La restauratrice Maria Elena Lozupone ha ridato alla pala di Vico, fortunatamente asfaltata dall’uomo e dal tempo, tutta la sua ricchezza cromatica, chiara e immediata. I volumi emergono distribuiti in ritmo monocorde. La staticità viene riscattata dall’opulente tavolozza, dalla velocità magistrale dell’esecuzione – meravigliosi i mezzitoni risolti direttamente sulla tela - e dalla sicura presa emozionale della pantomima sacra. Ne deriva una vaga impressione di assente profondità spaziale, a vantaggio di una rabescatura cromatica. Manca del tutto l’impiego delle velature, cerniere tonali - le trasparenze sono risolte alla prima e a corpo. I maestri non hanno limiti, se non imposti dall’esterno, e Nicola Maria ne avrà subiti alcuni. Nel dipinto l’artista non tralascia nessun pigmento a disposizione, facendone un vasto caleidoscopio dell’esercitazione pittorica. Una perplessità da spettatori appassionati la riserviamo alla “colonnina” alata, erroneamente battezzata “San Michele psicopompo”, declassato dopo restauro a semplice angelo traghettatore; il panneggio di prezioso vermiglio trattato con semplicità grafica, e le lumeggiature zigzagate bianco-cerulee fanno sospettare più impazienza che freschezza, qualcosa di non risolto. Tutta la parte inferiore della figura, come alcuni brani ritrattistici della quinta celeste, soffre di eccessiva rapidità esecutiva (i toni delle penombre – magnifici – sono resi in stesure piatte ed omogenee; pennellate sfregate su alcuni lembi). Molte anatomie sono contornate a mo’ di pennarello per distaccarle da altri lacerti e da piani cromatici contigui. In definitiva, l’angelo resta una delle più belle invenzioni del maestro, di fatto ritroviamo il suo gesto teatrale in una delle figuranti della tela La liberazione di Andromeda a Beauvais.

 

 

 

 

 

 

Sensibile a soluzioni di misurata ed elegante mondanità, il suo influsso porterà a quegli epigoni di garbatezza rococò, di cui il giovanissimo allievo Giaquinto sarà mago insuperato rivendicato dall’Europa.

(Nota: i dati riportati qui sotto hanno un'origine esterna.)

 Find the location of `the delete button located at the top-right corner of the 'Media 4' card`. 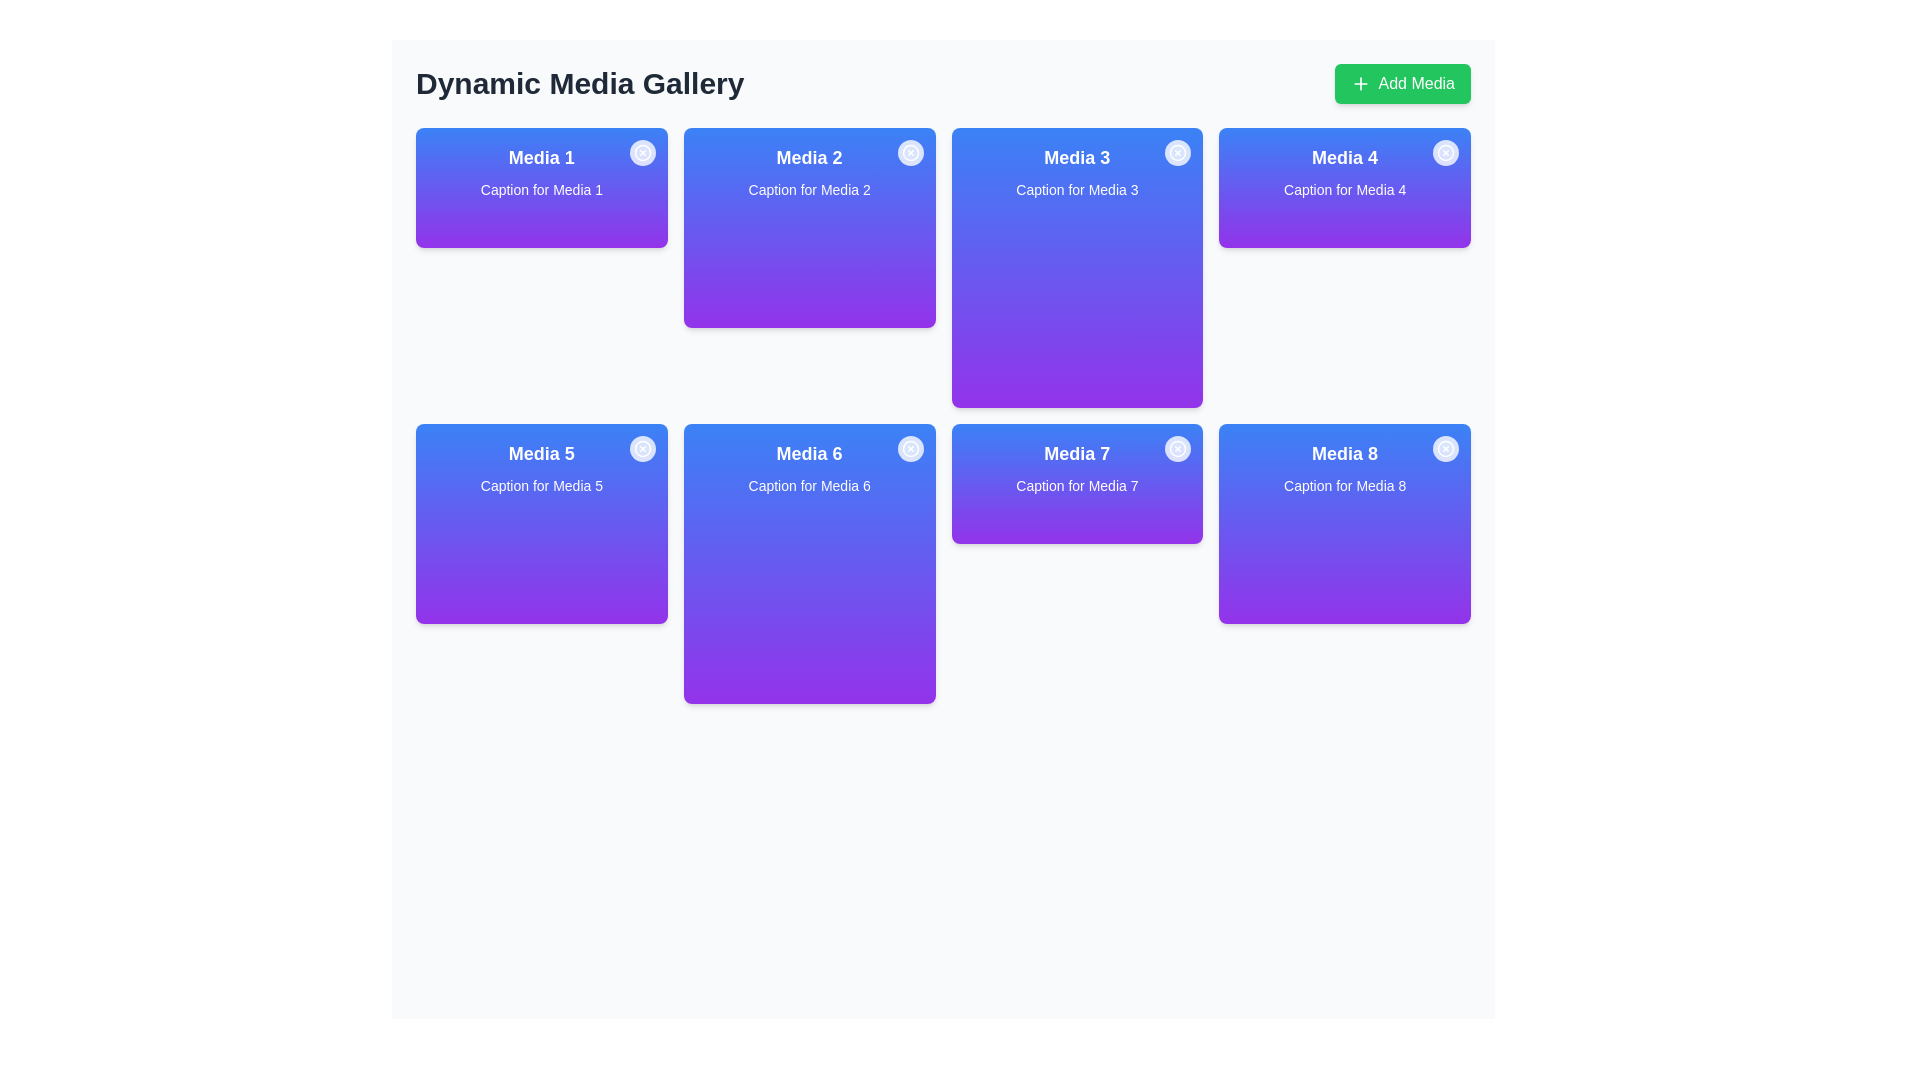

the delete button located at the top-right corner of the 'Media 4' card is located at coordinates (1445, 152).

L’incanto della grazia decorativa si dissolverà presto, secondo destino, ad un mondo che schiude orizzonti meno dilettevoli.

 

Nell’articolo del 13 Gennaio 2017 pubblicato su Ondaradio, avevamo descritto un altro quadro, deviati sia dallo stato di conservazione sia dalle figure “rubate”. L’ossidazione impediva di decifrarne il tocco, la pennellata, tracce risolutive per riabilitare paternità smarrite.

 

Dopo la passeggiata nell’affollato belvedere dei solimeneschi, il Tomajoli si riconferma figura ambigua e complessa, da un sentire religiosamente più autentico, ma artisticamente meno alla moda.

 

Una nuova acquisizione per la palingenesi del Gargano, non solo gite ed evocazioni enogastronomiche.

 

 

 

P.S. Una piccola preghiera agli amici vichesi: vista l’importanza e il recupero dell’opera nel suo splendore, sarebbe opportuno ricollocare la tela nel suo spazio originario: l’altare centrale. Come emblemata dedicatoria della chiesa, non può essere scaricata su una parete laterale (inoltre la luce della finestra frontale può provocare seri problemi di conservazione).